1. The levels in the tank;

NO3 - 25
NO2 - 0
GH - 7
KH - 3-6
PH - 7
CI2 - 0

2. He's been displaying these symptoms for approx. 5-6 weeks, as far as I'm aware. Unfortunately, we bought the fish tank and fish second hand and the symptoms started almost immediately after we got them, so we're not sure whether this was going on before we had them.

3. Tank size is 50 litres, and we've got 1 other female cherry barb and two glass shrimp.

4. The first thing we tried was not feeding the fish for 3 days - we then fed him bits of shelled peas for a couple of days. We then did a 4 week course of Interpet Swim Bladder Treament, with all the biofilters removed from the filter.

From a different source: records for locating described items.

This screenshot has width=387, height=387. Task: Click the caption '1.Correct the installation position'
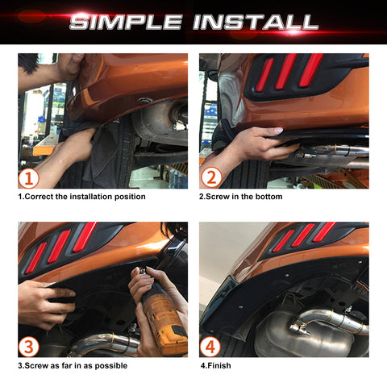(x=81, y=196)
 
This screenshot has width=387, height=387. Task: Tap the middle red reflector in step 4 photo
(x=304, y=235)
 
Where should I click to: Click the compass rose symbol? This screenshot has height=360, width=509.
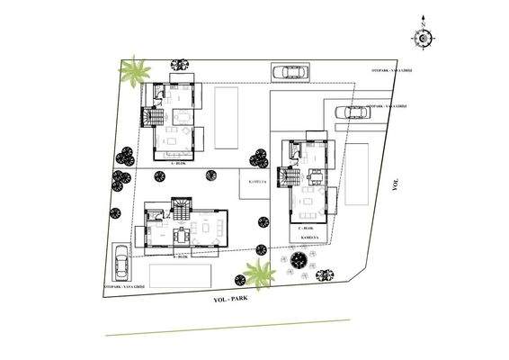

5. Other than struggling to stay upright, he seems fairly happy. He is quite shy and likes to hide in the tunnel we've got, but this may be because we've only got the 2 barbs and I've read that they prefer to be in schools of 4-5 at least. Unfortunately, as I said this was an inherited tank so we're not sure if this behaviour is out of the ordinary. Aside from being a bit shy, he does swim around and continues to eat. Other than this, he isn't displaying any other symptoms (nothing obvious, anyway).

6. I've also attached some photos, and here's a video of him;

Thanks again for the help :)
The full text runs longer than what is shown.